You see with all their breaks they decide they've worked the 4 hours and just sat down and refused to pick another thing up, yet got "lost" and "sat and used a calculator" for far more time than it would have taken for them to throw this crap in the truck. 15 mins of getting nowhere and realizing they were literally just going to sit there and keep yelling and arguing with me and NOT move any of this shit that WON'T fit in a van, I tell the guy who says he wants to leave that I also wish he would leave because all I want is my stuff on the truck! It is why we got movers! Then I tell them to get the fuck over to the other house without this shit then, thanks a fucking lot, and see Sean about it, and then I believe I called two perfect strangers pieces of shit and almost hurled my iPhone at them. Yep.. it went there. That happened.

Oh and I'm really "glad" nobody got hurt.

Sean, somehow, was completely calm after we overpaid them at least $200 of "extra fees" which never happened last time and didn't add up the way I added it, and had a bunch of stuff still left at the house unmoved.. the yin to my yang as the saying goes! We should probably all be very glad for that because the universe pretty much couldn't handle us both losing our shit. It took me a good 30-45mins to calm down, Brooke and I went to get some paint and beers and that was

the end!

Thursday, September 3

It will be OK. I have buns, everyone.

im starving
i just realized i havent had dinner

its 11pm lady!
why aren't you taking care of yourself

LOL i got home at like 730 and sat down with the computer and havent moved. lol

i ought to italian grandmother you about this!

LOL yeah make me some food!

hahaha coming! i have buns!

Just a reminder not all my conversations are reflective of my last post. If not for you, for me. I'm just surrounded by a complex tapestry of crazy. Other than all the swearing I type up, I'm pretty normal... I bought two kinds of cinnmon buns today. Nobody crazy has that kind of foresight, right? I'm pretty pleased with myself for including the word tapestry by the way.

Looking forward to my day off tomorrow, and possible long weekend activities like the CNE.. Ribfest etc. Hopefully it's not a thousand degrees outside like last year. It kind of takes the fun out of things when you're, yanno, dying.

Wednesday, September 2


It seems my blog took a little nap while I've been busy this past week, so if you would permit me I'll just blur through the details of us having bought a house and moved 5 days ago, but will add that yes it had mostly to do with our wondeful neighbours .

Given that whomever of you that have been keeping tabs on this blog have, by now, been associating the word Verily with abandonment and wishing hateful shit upon me I'll post a quote from my mother who phoned me yesterday.

"Hey you'll never guess who I saw on the bus today! Remember that guy who kidnapped us when you were 9 and drove us to the states (to a nudist colony, actually) and left us there? He drives a bus now!"

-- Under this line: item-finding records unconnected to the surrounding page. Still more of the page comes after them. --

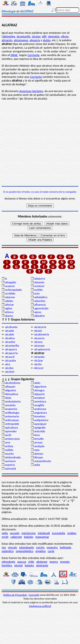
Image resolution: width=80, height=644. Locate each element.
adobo (9, 301)
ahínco (9, 312)
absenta (39, 282)
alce (8, 364)
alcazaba (10, 360)
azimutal (10, 468)
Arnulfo (39, 438)
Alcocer (39, 368)
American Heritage (31, 91)
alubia (47, 40)
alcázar (36, 36)
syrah (5, 537)
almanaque (21, 40)
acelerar (39, 286)
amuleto (10, 405)
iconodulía (58, 533)
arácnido (40, 431)
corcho (40, 547)
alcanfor (10, 342)
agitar (9, 308)
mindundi (44, 533)
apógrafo (40, 428)
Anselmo (40, 416)
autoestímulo (43, 461)
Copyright (34, 595)
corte (51, 551)
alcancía (39, 338)
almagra (39, 390)
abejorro (39, 278)
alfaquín (10, 386)
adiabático (41, 297)
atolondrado (13, 457)
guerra (54, 562)
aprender (11, 431)
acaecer (10, 286)
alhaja (65, 36)
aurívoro (10, 461)
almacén (7, 40)
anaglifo (39, 405)
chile (31, 562)
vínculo (12, 547)
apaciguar (40, 424)
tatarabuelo (26, 547)
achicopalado (13, 290)
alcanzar (39, 346)
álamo (9, 316)
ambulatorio (13, 401)
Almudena (11, 394)
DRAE (14, 55)
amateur (39, 398)
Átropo (38, 457)
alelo (37, 383)
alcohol (10, 372)
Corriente (33, 55)
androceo (40, 409)
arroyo (38, 442)
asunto (9, 454)
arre (8, 442)
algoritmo (40, 386)
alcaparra (11, 349)
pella (5, 533)
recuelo (15, 533)
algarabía (54, 36)
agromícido (41, 308)
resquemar (42, 537)
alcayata (39, 357)
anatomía (11, 409)
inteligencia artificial (40, 606)
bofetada (65, 547)
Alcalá (38, 330)
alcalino (10, 338)
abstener (42, 562)
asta (37, 450)
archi (8, 435)
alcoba (9, 368)
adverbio (40, 301)
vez (4, 547)
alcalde (9, 334)
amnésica (40, 401)
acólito (38, 290)
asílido (9, 450)
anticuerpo (12, 420)
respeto (65, 562)
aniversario (12, 416)
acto (37, 293)
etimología (8, 562)
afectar (9, 304)
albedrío (39, 316)
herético (7, 565)
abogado (11, 282)
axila (37, 465)
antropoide (12, 424)
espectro (52, 547)
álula (8, 398)
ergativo (41, 551)
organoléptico (24, 551)
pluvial (18, 565)
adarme (10, 297)
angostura (41, 412)
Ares (37, 435)
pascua (22, 562)
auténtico (8, 551)
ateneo (38, 454)
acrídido (10, 293)
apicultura (11, 428)
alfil (44, 36)
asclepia (39, 446)
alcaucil (10, 357)
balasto (28, 537)
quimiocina (28, 533)
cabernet (16, 537)
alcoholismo (13, 383)
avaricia (10, 465)
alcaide (9, 330)
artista (9, 446)
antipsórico (41, 420)
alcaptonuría (42, 349)
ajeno (38, 312)
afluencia (40, 304)
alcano (38, 342)
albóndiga (9, 36)
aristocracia (12, 438)
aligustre (10, 390)
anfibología (12, 412)
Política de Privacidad (15, 595)
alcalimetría (42, 334)
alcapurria (11, 353)
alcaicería (40, 327)
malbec (72, 533)
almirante (42, 565)
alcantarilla (23, 36)
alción (38, 364)
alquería (35, 40)
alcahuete (11, 327)
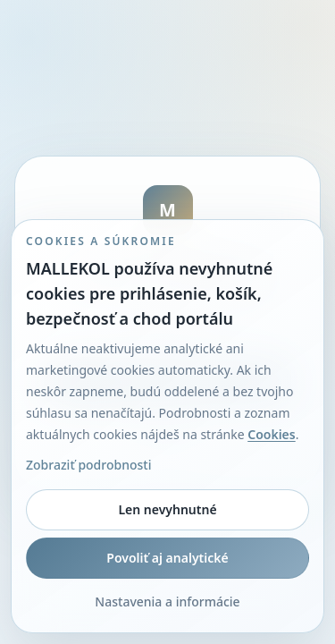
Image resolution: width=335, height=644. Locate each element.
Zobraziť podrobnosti (88, 464)
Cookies (272, 434)
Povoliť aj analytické (167, 557)
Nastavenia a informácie (167, 601)
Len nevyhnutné (167, 509)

Yes I'm regularly confused whenever I talk to her, thanks for asking. You have no idea how to respond to someone who acts like it's a good thing someone is still talking to them considering the last time they spoke she called the police on him for taking pictures of other people's kids. That's... good? I was almost poisoned by the cinnimon buns she sent over, but that's really my fault. I should know by now nothing she makes ever tastes the way it's supposed to taste.

If that wasn't enough of an update I'll just mention next time I will tell you all the story of how I almost threw my iPhone at the movers, and the morning in the new house I was enjoying nature until nature slammed itself agaist my wall of windows and probably killed itself. I'll never know because nature scared the shit out of me and then hopped away when I tried to save it.